I wanted you to fall in love. Not necessarily with me, but with something, anything, everything that would bring you to life.

I have been deeply moved by both your doggedness and your loneliness. I may live in the University Library, Violet, but you live in an Ivory Tower that scrapes a gray sky. I have never doubted your research skills. I admire your desire to discover the truth about me. And I respect your misguided and ill-fated attempts to impose logic on a feeling as damnably illogical as love.

I can see you’ve known great affection at times. I understand your decision to brick off your heart and live a solitary existence on a higher plane after the horrible loss of your beloved father. But, in the rush to overcome justifiable grief, you’ve forsaken the ability to feel at all.

Yours is very much a life of the mind. You regard romantic notions as dangerous uncertainties. And because of this, the days and weeks and years you’ve been allotted are ticking away, measured with a metronome set in motion by one parent’s death and made perpetual by the other’s perceived betrayal. You were right to try to rise above, to elevate yourself beyond caring. But this is literally killing you.

Perhaps I was hasty in professing my love for you. What was I–a man who’d secluded himself in the library stacks because of an irreparably broken relationship–thinking? I’ll tell you the fanciful refrain that was playing through my head: You had dedicated hours to researching my provenance, my biography, my past. You spent much time amongst the books by my side, first ordering, then imploring me to leave the premises. You said you wanted to see me return to society and share my story, that it may serve to save another soul.

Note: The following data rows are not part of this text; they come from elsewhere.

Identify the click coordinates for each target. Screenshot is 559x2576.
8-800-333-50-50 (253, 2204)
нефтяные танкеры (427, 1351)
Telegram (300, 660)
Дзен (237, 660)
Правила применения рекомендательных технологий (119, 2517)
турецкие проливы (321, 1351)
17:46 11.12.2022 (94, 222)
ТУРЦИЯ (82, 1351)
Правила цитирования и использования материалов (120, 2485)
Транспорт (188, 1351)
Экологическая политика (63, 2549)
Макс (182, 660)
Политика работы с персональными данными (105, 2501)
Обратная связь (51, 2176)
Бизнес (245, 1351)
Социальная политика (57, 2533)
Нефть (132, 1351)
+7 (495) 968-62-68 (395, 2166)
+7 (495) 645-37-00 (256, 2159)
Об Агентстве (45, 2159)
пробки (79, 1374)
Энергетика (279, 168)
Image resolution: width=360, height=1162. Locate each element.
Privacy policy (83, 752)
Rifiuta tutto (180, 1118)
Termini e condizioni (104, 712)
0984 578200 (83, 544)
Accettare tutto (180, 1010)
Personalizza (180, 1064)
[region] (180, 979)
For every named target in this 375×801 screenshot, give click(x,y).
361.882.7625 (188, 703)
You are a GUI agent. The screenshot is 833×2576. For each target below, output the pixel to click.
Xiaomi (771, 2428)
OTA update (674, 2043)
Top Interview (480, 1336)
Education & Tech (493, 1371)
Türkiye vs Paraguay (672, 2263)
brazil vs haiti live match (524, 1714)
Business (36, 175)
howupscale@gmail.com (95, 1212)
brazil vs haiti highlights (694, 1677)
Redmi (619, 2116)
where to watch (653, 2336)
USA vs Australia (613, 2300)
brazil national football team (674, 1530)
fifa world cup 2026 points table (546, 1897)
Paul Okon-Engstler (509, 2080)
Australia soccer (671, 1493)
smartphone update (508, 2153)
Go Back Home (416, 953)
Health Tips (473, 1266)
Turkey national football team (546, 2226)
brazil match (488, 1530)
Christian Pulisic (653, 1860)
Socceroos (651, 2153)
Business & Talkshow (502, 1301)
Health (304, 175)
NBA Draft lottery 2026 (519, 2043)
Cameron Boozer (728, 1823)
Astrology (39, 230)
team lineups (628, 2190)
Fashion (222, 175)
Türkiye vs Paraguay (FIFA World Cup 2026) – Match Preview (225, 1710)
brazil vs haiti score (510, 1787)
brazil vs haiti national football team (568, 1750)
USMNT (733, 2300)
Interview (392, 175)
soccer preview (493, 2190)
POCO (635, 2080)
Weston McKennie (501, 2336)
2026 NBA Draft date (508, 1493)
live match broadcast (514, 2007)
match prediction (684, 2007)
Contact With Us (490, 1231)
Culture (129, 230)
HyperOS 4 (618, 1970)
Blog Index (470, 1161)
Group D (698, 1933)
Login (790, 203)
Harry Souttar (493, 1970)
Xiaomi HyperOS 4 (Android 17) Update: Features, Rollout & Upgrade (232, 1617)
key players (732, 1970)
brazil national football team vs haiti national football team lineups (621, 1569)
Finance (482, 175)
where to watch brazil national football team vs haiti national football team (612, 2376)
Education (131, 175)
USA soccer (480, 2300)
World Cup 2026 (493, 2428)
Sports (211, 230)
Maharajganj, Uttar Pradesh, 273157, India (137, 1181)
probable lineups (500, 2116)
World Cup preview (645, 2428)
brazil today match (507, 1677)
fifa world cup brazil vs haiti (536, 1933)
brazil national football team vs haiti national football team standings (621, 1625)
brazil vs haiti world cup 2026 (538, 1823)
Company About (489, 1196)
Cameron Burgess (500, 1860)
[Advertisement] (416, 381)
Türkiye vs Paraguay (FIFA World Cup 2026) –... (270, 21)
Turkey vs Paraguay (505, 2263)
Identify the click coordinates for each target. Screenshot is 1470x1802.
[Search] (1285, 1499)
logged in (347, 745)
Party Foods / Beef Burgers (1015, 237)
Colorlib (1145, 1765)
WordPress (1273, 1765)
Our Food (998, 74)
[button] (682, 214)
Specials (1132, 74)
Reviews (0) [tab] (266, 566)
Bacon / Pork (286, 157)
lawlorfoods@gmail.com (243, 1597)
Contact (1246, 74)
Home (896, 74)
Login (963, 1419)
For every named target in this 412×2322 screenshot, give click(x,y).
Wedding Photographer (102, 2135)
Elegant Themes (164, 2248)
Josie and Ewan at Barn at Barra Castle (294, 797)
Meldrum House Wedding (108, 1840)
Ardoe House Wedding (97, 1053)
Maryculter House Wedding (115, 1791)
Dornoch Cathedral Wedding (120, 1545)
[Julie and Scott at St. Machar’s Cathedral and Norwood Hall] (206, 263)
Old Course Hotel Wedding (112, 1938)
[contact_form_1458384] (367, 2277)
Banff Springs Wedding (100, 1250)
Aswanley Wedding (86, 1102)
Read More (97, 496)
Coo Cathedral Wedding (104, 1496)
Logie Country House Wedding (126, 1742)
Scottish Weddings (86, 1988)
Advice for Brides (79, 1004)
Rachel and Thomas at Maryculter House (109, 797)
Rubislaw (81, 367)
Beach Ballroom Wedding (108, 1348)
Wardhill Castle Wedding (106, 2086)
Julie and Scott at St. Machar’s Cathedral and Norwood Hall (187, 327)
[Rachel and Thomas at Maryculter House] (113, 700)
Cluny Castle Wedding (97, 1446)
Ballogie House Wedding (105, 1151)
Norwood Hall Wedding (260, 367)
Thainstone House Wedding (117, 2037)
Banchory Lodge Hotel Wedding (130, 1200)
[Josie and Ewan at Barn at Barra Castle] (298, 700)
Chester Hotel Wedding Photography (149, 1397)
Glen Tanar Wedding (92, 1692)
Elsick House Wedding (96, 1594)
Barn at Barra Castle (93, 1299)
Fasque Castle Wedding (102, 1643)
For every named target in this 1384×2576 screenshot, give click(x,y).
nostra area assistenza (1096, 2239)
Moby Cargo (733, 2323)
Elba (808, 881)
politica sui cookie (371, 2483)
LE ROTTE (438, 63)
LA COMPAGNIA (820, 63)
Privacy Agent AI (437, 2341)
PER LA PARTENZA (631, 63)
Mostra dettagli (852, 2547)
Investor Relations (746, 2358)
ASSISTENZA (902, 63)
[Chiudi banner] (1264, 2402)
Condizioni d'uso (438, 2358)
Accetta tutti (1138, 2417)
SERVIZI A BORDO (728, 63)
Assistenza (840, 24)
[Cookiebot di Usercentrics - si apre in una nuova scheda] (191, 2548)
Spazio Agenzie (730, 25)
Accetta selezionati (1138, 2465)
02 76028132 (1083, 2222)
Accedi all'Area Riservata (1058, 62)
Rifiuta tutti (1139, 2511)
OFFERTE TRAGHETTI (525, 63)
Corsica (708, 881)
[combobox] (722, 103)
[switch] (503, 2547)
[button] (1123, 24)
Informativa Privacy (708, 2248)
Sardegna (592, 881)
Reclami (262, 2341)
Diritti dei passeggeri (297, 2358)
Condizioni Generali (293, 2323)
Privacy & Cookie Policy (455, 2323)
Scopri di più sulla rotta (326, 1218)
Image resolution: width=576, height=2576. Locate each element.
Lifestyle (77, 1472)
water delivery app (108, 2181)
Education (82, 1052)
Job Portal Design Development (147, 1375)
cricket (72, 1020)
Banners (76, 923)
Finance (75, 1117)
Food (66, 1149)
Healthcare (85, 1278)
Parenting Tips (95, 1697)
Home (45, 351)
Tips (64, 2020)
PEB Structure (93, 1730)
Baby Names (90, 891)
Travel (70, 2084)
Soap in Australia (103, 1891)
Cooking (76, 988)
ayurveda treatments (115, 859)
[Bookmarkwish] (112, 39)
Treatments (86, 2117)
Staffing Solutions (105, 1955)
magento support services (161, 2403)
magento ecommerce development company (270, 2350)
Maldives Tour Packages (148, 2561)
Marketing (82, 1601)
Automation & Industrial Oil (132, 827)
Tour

But Violet–I want the body and soul I save to be yours.

I’ve told copious half-truths and a smattering of lies to you. I have neither the power, nor the inclination to continue this charade. You ran from that rooftop and descended the steep staircase more recklessly than you’d done anything in decades. I followed, intent on keeping you within the confines of my self-made prison so I could convince you we were meant to be together. You didn’t stop when I called after you. You didn’t hesitate to shove your way through those thick, ponderous doors–the ones that keep me locked in and the real world out.

You, blinded by tears, of what…? Anger at my forwardness? Distrust of my intentions? Shock at hearing you could be loved? Fear of returning that sentiment? Regardless, you rushed right into the street and were struck by a truck before I could summon the courage to cross the threshold.

I failed you then. I swear I will never fail you again.

As you read this, I am sitting outside your hospital room, head in hands, wondering how–or even if–you will receive me. Don’t let this become yet another dead letter in a long line of frustrating and truncated correspondences, Violet. I beg you, rise and come see how you’ve set me free. I wanted you to fall in love; please let it be with me.

Comments

This has so many twists and turns. I thought it was a romantic appeal to academia, then some channeling of Poe, then dreams of Persephone and Hades. I shouldn’t be surprised that the ending is tragic. The kind of ending that makes you want to play the song again. Thank you!

[I wanted you to fall in love. Not necessarily with me, but with something, anything, everything that would bring you to life.]
Hurts so good, I almost don’t want to read the rest!